I want to consume a Kafka topic into a table using Flink SQL, then convert it back to a DataStream.
Here is the SOURCE_DDL
:
CREATE TABLE kafka_source (
user_id BIGINT,
datetime TIMESTAMP(3),
last_5_clicks STRING
) WITH (
'connector' = 'kafka',
'topic' = 'aiinfra.fct.userfeature.0',
'properties.bootstrap.servers' = 'localhost:9092',
'properties.group.id' = 'test-group',
'format' = 'json'
)
With Flink, I execute the DDL.
val settings = EnvironmentSettings.newInstance.build
val streamEnv = StreamExecutionEnvironment.getExecutionEnvironment
val tableEnv = StreamTableEnvironment.create(streamEnv, settings)
tableEnv.executeSql(SOURCE_DDL)
val table = tableEnv.from("kafka_source")
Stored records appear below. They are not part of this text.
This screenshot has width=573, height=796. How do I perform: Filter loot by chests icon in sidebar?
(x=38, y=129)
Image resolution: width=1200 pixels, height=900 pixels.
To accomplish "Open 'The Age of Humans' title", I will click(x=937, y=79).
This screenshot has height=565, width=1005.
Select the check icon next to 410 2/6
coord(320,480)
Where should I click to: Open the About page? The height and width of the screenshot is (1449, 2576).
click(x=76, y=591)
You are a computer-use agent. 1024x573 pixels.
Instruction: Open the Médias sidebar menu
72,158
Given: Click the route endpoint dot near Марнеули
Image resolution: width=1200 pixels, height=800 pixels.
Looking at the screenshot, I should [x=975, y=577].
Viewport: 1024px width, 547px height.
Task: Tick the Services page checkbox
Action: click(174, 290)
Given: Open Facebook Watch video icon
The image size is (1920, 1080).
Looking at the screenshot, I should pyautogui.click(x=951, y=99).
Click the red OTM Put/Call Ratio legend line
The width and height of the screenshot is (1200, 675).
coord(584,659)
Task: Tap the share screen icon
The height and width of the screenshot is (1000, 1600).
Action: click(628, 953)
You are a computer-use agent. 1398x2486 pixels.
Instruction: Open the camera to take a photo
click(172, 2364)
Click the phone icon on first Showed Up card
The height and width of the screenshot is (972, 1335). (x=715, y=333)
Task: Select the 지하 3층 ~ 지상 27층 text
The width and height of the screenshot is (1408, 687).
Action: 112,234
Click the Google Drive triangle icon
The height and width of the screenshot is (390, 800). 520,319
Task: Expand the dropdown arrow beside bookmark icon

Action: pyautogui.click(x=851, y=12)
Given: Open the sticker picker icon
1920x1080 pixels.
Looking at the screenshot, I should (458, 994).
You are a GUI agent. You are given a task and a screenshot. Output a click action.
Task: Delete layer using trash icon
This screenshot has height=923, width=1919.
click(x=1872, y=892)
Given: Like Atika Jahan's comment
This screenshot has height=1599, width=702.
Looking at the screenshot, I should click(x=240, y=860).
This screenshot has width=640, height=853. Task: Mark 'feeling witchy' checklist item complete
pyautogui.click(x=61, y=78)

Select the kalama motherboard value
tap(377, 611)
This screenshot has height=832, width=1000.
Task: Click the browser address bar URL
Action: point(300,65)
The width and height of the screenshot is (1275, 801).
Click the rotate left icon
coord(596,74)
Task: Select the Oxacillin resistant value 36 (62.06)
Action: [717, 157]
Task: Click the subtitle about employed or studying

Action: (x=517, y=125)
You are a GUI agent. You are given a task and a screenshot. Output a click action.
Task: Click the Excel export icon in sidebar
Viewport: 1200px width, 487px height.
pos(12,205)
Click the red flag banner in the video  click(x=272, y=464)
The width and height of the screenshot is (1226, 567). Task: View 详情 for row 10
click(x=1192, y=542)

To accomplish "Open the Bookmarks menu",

Then, I convert it into DataStream, and do downstream logic in the map(e => ...)
part.
tableEnv.toRetractStream[(Long, java.sql.Timestamp, String)](table).map(e => ...)
Inside the map(e => ...)
part, I would like to access the column name, in this case, last_5_clicks
. Why? Because I may have different sources with different columns names (such as last_10min_page_view
), but I would like to reuse the code in map(e => ...)
.
Is there a way to do this? Thanks.
As of Flink 1.12, it can be accessed via Table.getSchema.getFieldNames
. Since version 1.13, it can be accessed via Row.getFieldNames
.